Una de mis hijas habla por teléfono con un amigo mientras juega con él a través de la gloriosa internet. Cada uno en su computador, separados por doscientos kilómetros de distancia. A su edad, yo estaba en algo similar, salvo que si levantabas el teléfono se te desconectaba el módem y el teléfono quedaba exclamando en tecnomarciano.
También tuve amigos de internet, con los cuales recuerdo haber compartido grandes momentos. De mi infancia, tristemente, no conservo ninguno… cosas de la adultez, asumo.
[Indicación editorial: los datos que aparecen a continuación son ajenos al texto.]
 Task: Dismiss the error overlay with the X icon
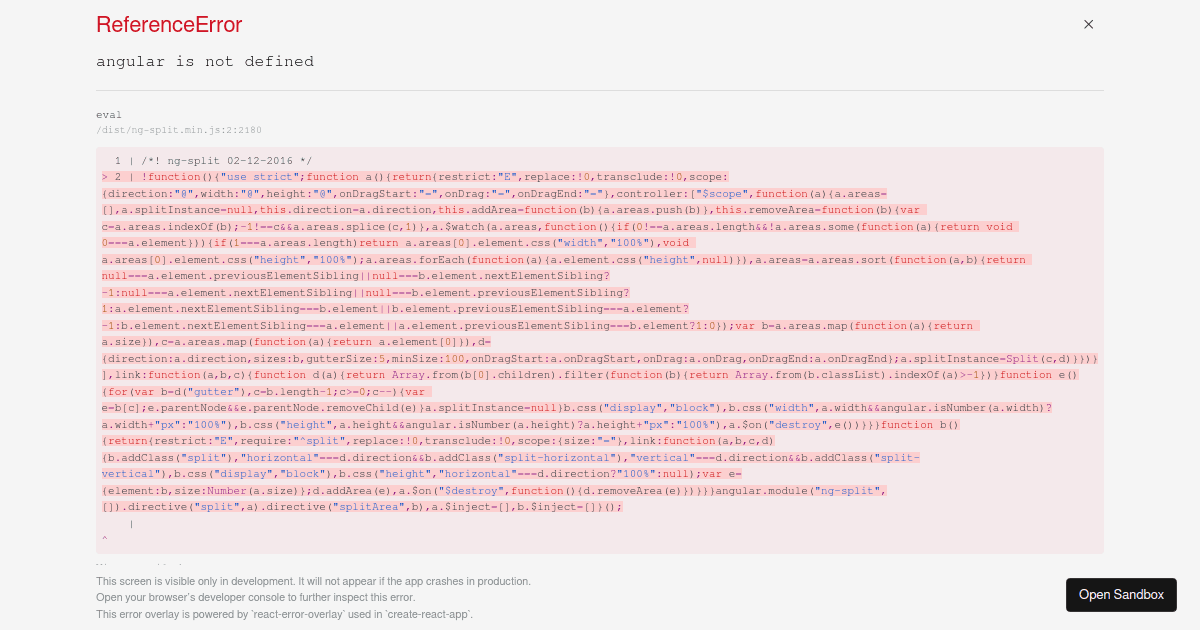pos(1088,24)
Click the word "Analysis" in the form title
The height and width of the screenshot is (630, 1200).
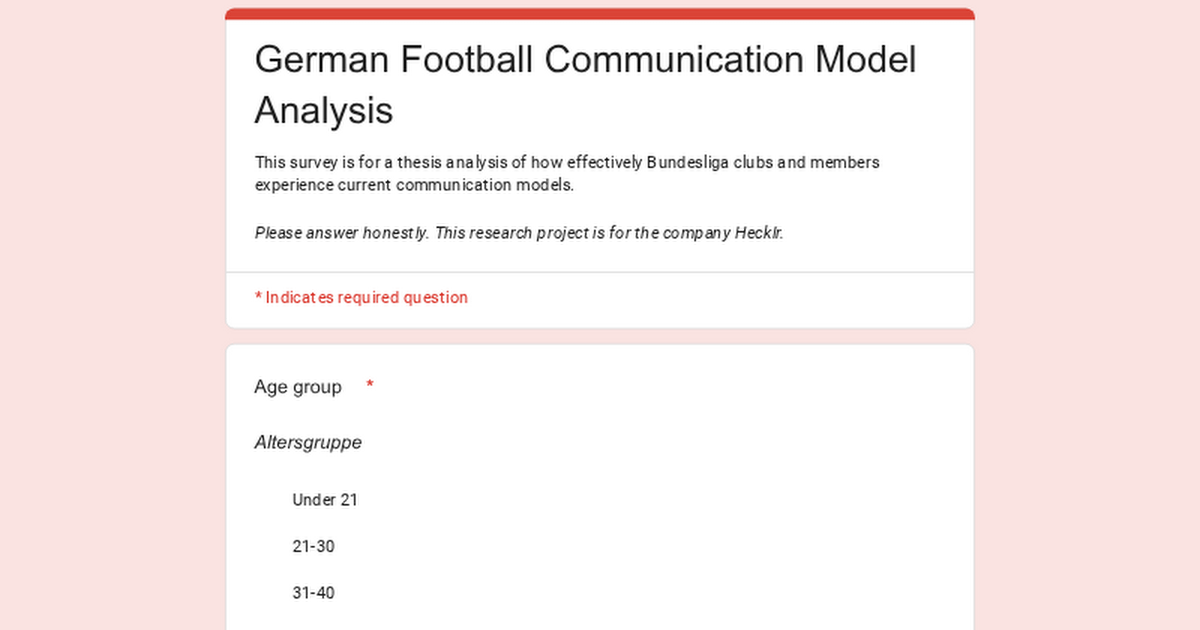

Igual que cuando era (más) chico y jugaba con autitos con los cabros del barrio, o como más de un conocido mío se junta a jugar a la pelota con sus amigos; los ñoños, en general, también disfrutamos de compartir nuestros pasatiempos. Y la adultez (y, obviamente, la remuneración), nos ha permitido “profesionalizar” nuestros juegos y la forma en la que jugamos.
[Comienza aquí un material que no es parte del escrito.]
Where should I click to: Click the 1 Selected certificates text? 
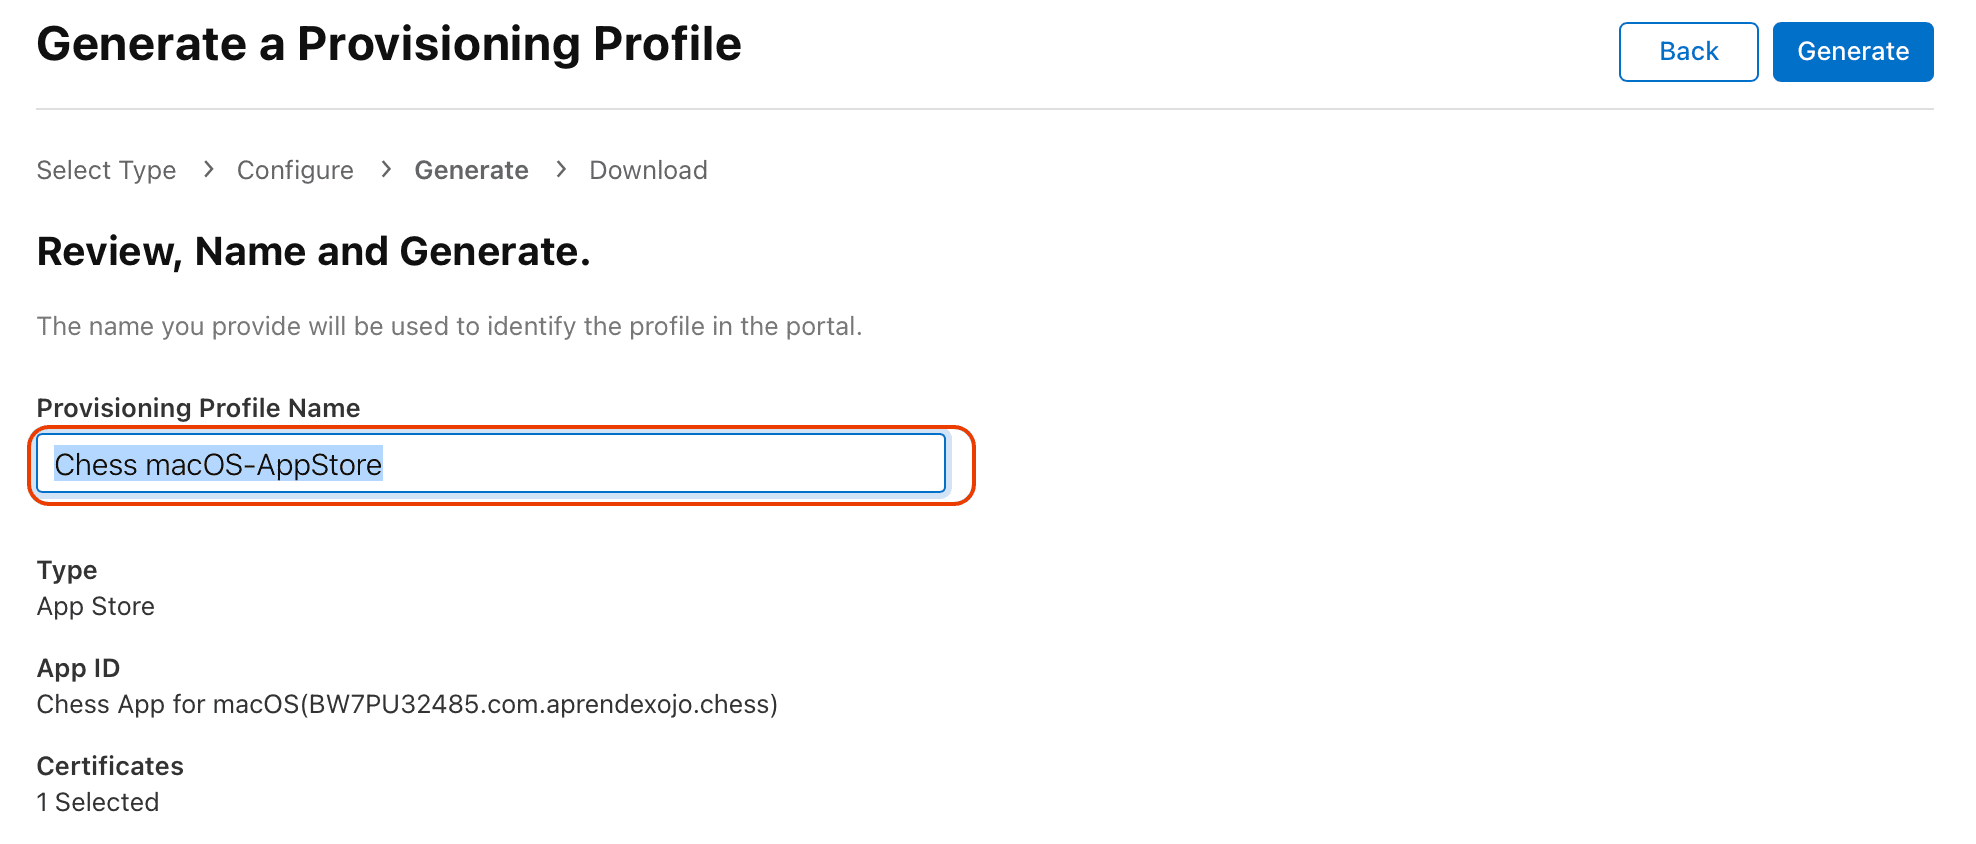coord(98,802)
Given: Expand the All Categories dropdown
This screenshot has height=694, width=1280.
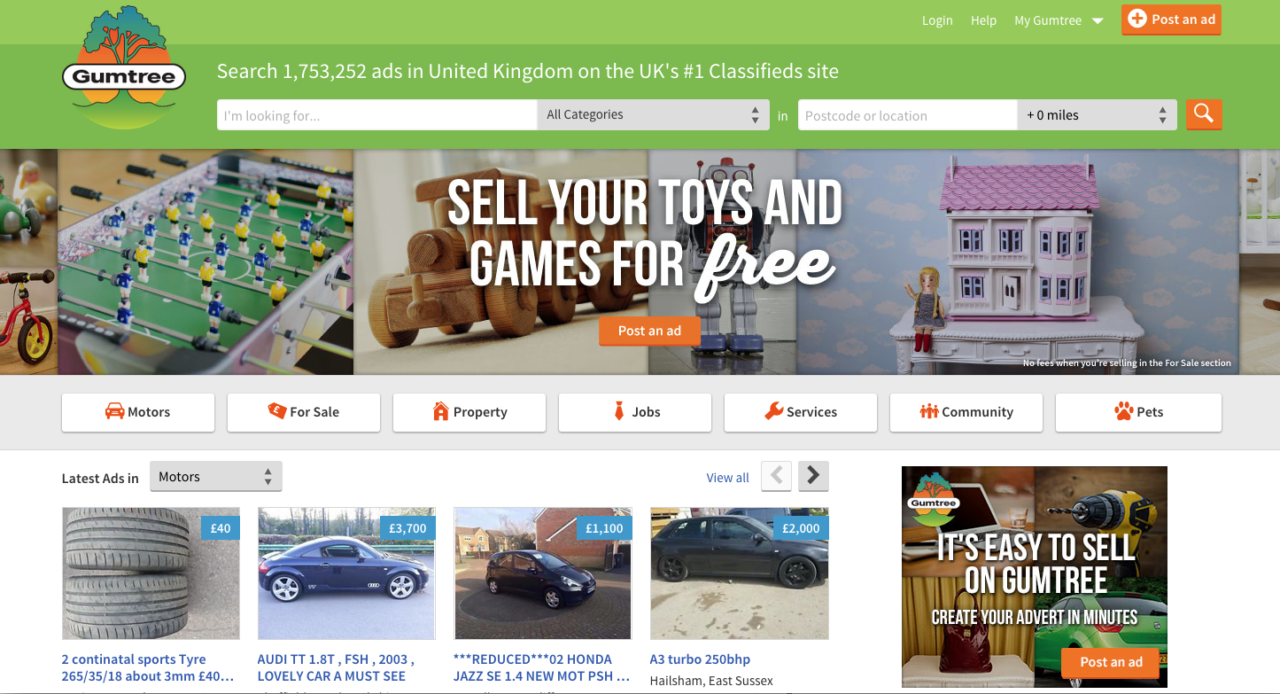Looking at the screenshot, I should [x=653, y=115].
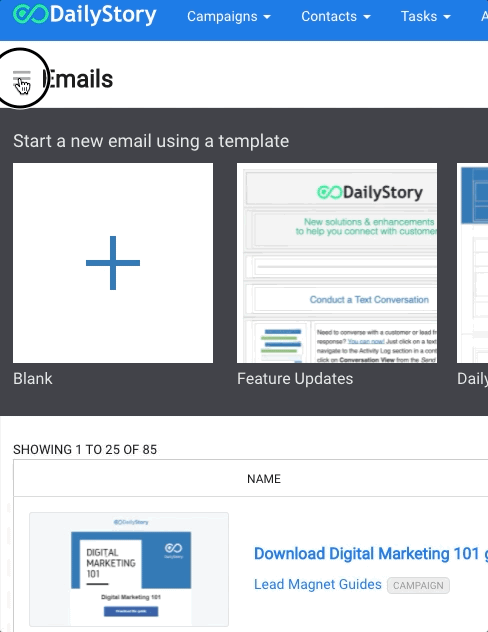Click the cut-off Daily template label
This screenshot has width=488, height=632.
pyautogui.click(x=472, y=379)
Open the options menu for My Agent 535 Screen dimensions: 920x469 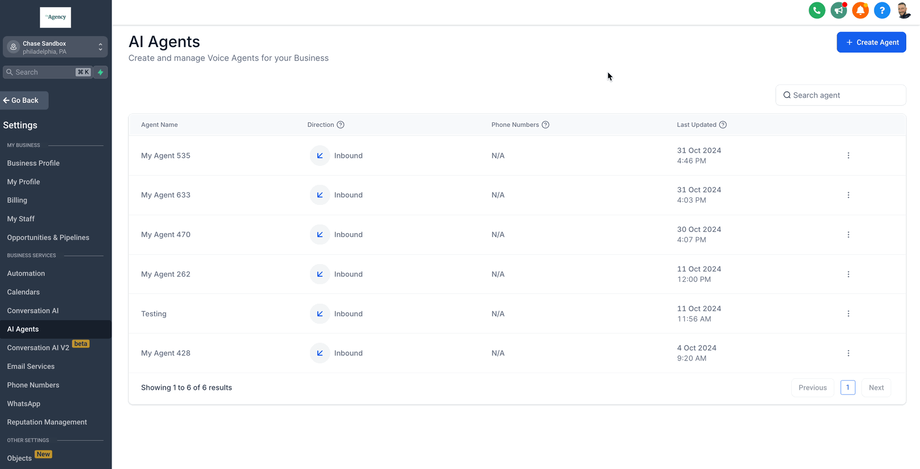point(848,156)
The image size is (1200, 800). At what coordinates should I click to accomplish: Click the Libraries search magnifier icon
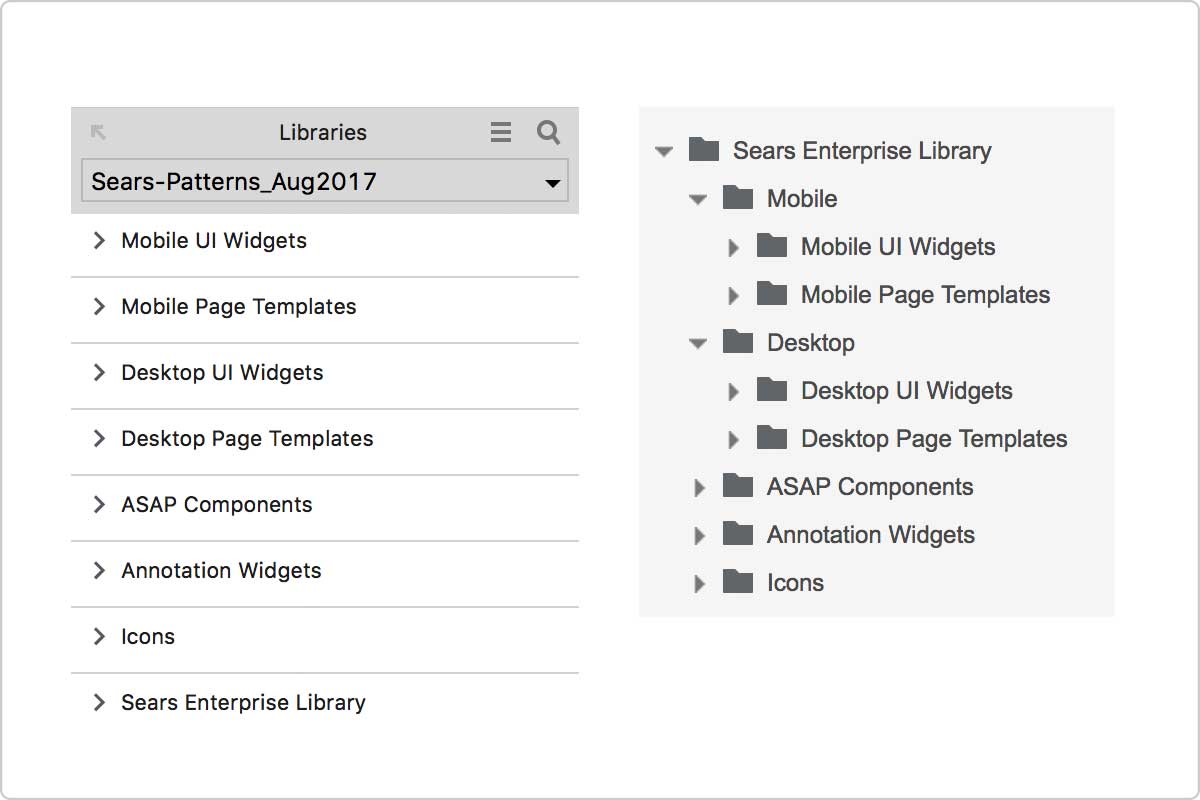click(x=548, y=132)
Porque es mucho más fácil soñar con una consola de última generación teniendo pega y sueldo, que siendo un mocoso de doce ¿No? Yo pienso que siendo niño (por ahí por los ‘90, cof cof), la sola idea de jugar mi juego favorito en lo que podríamos considerar como una “tele grande” me volaba los sesos. Afortunadamente, la tecnología actual lo ha vuelto infinitamente menos privativo.
Ya de adulto, junto a unos amigos, nos dimos el gusto de jugar en algo más aparatoso que una tele grande. Se nos ocurrió proyectar en el edificio vecino… pero esa es otra historia.